## Stated exercise
Reproduce, character for character, the lines from the very first one through the line containing "Action: coord(610,894)", including both.

## Records supplied
***
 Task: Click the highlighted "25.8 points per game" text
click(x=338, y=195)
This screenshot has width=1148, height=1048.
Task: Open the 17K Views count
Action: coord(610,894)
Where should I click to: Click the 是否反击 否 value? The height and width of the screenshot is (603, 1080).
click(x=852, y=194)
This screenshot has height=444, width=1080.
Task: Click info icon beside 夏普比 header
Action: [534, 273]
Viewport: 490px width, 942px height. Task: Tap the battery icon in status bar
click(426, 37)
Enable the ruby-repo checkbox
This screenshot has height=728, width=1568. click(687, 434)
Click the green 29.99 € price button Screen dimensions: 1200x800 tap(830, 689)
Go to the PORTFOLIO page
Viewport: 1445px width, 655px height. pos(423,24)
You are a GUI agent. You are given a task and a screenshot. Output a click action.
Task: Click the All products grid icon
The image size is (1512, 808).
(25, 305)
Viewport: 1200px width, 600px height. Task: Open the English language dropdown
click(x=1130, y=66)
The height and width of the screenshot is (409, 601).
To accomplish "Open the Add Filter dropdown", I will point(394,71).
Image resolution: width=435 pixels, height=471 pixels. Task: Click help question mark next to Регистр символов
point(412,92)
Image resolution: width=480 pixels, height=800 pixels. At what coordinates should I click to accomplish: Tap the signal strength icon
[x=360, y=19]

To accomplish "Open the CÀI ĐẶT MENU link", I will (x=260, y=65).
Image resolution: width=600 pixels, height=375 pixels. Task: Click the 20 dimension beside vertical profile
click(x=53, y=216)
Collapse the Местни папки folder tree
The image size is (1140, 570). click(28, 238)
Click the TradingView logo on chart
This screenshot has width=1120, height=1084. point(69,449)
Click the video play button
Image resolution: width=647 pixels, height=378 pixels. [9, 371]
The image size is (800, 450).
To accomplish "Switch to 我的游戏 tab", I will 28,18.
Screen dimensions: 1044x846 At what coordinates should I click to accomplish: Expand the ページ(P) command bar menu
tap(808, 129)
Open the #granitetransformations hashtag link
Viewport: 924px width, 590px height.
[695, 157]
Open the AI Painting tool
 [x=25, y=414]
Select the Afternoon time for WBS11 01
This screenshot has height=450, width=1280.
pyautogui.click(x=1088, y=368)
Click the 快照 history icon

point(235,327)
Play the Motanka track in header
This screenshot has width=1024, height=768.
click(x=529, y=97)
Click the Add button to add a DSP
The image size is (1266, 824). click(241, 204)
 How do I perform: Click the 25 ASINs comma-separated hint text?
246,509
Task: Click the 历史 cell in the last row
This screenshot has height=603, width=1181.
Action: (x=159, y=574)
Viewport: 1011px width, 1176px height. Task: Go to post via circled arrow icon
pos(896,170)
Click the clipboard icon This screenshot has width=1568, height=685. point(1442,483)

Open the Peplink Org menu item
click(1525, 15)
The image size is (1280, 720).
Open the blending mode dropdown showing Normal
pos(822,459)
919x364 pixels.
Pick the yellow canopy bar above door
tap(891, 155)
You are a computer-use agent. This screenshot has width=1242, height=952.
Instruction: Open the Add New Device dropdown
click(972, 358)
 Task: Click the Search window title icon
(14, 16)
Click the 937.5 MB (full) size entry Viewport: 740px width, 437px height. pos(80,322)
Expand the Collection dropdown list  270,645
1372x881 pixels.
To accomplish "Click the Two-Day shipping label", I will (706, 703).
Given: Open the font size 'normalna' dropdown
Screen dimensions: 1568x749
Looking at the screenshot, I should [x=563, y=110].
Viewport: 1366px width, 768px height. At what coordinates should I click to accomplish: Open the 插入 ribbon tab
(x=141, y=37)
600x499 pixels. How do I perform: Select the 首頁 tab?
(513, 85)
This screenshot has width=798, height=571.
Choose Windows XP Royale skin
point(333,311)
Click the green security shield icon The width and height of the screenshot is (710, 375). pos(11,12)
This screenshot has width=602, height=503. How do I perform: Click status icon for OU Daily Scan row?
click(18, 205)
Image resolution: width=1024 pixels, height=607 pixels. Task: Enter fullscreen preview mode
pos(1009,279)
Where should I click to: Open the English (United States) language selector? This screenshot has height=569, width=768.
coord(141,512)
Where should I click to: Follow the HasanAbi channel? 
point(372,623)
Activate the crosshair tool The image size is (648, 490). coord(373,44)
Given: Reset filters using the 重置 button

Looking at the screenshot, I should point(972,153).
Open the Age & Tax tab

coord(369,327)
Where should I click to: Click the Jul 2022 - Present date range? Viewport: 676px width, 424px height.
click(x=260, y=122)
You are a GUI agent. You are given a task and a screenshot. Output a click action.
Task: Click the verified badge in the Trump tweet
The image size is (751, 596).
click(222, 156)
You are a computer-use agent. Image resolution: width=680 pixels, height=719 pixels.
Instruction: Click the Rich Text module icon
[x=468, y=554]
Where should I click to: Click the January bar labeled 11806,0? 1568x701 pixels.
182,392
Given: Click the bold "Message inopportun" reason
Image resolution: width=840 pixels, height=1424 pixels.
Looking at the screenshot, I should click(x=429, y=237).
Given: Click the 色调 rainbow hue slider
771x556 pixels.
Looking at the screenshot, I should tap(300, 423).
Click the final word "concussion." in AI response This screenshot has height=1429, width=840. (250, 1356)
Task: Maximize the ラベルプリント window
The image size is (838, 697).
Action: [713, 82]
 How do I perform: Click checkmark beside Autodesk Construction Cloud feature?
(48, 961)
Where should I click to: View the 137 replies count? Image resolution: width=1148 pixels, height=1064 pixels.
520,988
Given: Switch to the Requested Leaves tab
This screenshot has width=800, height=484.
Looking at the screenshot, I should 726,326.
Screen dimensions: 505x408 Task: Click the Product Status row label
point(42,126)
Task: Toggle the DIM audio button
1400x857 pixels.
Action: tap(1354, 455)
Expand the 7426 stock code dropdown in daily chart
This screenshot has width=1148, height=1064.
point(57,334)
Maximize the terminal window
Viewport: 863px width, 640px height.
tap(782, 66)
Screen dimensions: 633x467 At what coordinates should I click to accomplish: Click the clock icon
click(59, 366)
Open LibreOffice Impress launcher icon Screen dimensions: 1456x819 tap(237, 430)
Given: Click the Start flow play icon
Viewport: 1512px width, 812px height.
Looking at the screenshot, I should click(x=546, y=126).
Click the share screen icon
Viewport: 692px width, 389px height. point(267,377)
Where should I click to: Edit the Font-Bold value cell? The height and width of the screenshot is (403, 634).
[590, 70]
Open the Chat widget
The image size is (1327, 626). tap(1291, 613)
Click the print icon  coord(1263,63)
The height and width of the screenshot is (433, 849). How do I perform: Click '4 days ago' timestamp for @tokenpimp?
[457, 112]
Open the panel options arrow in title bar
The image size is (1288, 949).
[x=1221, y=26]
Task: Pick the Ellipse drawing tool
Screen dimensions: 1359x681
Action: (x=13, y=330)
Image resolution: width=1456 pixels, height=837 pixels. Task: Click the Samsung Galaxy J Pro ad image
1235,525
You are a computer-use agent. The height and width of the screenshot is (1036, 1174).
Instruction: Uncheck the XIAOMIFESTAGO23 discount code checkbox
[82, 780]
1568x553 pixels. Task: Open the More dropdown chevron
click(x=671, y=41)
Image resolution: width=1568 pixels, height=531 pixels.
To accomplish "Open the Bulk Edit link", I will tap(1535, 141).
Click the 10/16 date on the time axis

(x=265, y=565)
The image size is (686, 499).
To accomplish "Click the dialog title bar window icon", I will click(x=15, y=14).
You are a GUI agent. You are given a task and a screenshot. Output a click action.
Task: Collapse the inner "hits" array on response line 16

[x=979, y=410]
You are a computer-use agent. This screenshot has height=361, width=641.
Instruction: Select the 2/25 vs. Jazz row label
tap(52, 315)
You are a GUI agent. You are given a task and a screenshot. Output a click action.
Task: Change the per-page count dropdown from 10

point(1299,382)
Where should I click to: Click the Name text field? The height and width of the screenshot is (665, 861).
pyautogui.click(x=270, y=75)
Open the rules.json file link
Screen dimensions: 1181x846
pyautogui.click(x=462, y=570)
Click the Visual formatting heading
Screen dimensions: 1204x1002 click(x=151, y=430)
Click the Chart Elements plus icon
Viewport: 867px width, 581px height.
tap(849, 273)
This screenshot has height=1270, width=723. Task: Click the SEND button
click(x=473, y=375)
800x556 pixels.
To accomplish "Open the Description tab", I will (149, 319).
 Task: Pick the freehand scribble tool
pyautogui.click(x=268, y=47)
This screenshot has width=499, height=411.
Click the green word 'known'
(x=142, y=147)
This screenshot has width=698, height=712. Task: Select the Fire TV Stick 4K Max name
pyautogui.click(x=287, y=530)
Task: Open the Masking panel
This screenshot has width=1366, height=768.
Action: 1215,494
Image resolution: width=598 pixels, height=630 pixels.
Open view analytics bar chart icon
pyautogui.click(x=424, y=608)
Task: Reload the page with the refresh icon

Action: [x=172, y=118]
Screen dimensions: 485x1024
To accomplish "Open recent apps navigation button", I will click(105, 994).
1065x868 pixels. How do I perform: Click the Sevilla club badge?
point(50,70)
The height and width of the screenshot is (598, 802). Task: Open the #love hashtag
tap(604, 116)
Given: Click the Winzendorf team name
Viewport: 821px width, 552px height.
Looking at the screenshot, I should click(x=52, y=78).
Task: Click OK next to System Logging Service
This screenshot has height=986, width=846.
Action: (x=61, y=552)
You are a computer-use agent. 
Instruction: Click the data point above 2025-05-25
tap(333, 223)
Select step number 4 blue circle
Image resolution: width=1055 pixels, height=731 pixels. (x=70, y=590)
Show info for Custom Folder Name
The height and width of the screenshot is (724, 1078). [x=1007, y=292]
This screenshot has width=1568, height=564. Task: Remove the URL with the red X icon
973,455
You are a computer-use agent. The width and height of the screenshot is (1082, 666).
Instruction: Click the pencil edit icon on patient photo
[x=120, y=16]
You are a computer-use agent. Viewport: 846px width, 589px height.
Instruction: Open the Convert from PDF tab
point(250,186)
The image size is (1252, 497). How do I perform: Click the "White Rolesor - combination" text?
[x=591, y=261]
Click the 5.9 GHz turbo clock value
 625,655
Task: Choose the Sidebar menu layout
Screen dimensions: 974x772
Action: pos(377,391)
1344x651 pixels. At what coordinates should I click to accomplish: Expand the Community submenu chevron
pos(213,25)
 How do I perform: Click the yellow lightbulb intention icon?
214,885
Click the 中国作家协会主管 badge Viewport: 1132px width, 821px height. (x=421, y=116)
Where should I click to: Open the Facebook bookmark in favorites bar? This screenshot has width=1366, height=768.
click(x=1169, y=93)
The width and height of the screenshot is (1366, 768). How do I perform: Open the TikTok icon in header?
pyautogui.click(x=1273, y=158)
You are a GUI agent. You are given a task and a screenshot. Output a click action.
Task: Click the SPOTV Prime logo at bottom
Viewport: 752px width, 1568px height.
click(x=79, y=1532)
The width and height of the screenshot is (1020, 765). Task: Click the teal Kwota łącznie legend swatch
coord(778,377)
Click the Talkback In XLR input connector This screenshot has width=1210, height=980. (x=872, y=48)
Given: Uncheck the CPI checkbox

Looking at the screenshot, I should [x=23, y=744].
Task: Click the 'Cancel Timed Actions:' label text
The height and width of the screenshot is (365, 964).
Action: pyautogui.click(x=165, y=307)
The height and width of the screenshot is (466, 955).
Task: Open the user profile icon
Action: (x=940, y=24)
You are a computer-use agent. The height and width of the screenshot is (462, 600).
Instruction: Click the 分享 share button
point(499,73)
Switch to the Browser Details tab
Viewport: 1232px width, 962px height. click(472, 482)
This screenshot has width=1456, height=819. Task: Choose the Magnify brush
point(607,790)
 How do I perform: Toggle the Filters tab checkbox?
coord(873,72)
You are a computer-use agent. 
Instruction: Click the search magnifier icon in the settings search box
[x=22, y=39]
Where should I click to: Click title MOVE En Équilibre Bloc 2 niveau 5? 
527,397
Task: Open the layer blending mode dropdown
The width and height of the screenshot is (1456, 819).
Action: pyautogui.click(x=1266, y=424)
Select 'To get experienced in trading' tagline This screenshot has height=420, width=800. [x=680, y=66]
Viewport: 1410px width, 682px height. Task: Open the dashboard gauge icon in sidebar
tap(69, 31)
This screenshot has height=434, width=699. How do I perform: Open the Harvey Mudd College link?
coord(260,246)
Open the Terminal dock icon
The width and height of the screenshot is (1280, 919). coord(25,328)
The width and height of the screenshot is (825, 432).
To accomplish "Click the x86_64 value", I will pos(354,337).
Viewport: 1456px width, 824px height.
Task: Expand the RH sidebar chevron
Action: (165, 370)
***
## The solution
 Task: Click the highlighted "25.8 points per game" text
click(x=338, y=195)
This screenshot has width=1148, height=1048.
Task: Open the 17K Views count
Action: coord(610,894)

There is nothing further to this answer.